Lawyer Nigel Boardman will step aside from his government job to lead the review, focusing on the government’s use of supply-chain finance, a technique in which Greensill Capital specialised.
A Cabinet Office spokesperson said it would look “especially” at the role played in government by the company, and its founder Alexander “Lex” Greensill, who gave Mr Cameron a job after he had left office.
The review will not have legal powers and is understood to be likely to produce “findings” rather than recommendations. It will report back to the PM in June.
Instead of this, Labour wants 16 MPs from different parties to form a special committee and spend eight months examining Mr Cameron’s contact with government, and wider rules on lobbying.
The party plans to use a Commons debate on Wednesday to force a vote on the issue.
The prime minister said Mr Boardman would be given “pretty much carte blanche to ask anybody whatever he needs to find out”.
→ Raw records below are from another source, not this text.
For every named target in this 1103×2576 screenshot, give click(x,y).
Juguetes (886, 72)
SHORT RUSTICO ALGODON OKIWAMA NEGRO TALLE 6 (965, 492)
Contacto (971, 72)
“I would like it to done quickly, but I want him to have the maximum possible access so we can understand exactly what’s happened,” he added.
Asked about Mr Cameron’s behaviour, he replied: “That’s a matter for Nigel Boardman.”
Business Minister Paul Scully answered a Commons question from Labour on Greensill Capital on Tuesday.
The government said Mr Scully was appearing before MPs because his department – rather than Mr Sunak’s Treasury – was responsible for a loan scheme at the centre of the row.
Labour accused the chancellor of “running scared of scrutiny”, but a Treasury source said the opposition had failed to “grasp how these loan schemes work”.
Greensill Capital was approved as a lender under the Coronavirus Large Business Interruption Scheme, launched at the start of the crisis.
But the British Business Bank, which vetted lenders for the scheme, said on Tuesday it had not been approached by Mr Cameron on behalf of the company.
Labour is pushing ministers to explain Mr Cameron’s role in trying to involve Greensill in a separate Covid loan scheme run by the Bank of England.
Mr Cameron texted and phoned Mr Sunak to ask him to broaden the scope of the Covid Corporate Finance Facility (CCFF) so Greensill could be allowed to take part.
Mr Sunak has released two text replies to Mr Cameron, in which he told the former Tory leader that Greensill’s proposals were not possible but he had “pushed” officials to explore alternatives.
The firm’s bid to be included in the CCFF scheme was eventually rejected.
But Labour shadow chancellor Anneliese Dodds said Mr Sunak’s replies suggested “the door seemed to be open for Greensill and David Cameron”.
Labour is also calling on Health Secretary Matt Hancock to reveal all his contact with Mr Cameron, after it was revealed had had met the former PM and Mr Greensill for a “private drink” in 2019 to discuss a new payment scheme for the NHS.
Greensill Capital’s app, which allowed staff to be paid early for hours they had already worked, went on to be used by some NHS Trusts.
Mr Hancock said ministers had not been “involved” in NHS decisions to use the app and confirmed that he had attended a “social meeting organised by the former prime minister” and reported it to officials “in the normal way”.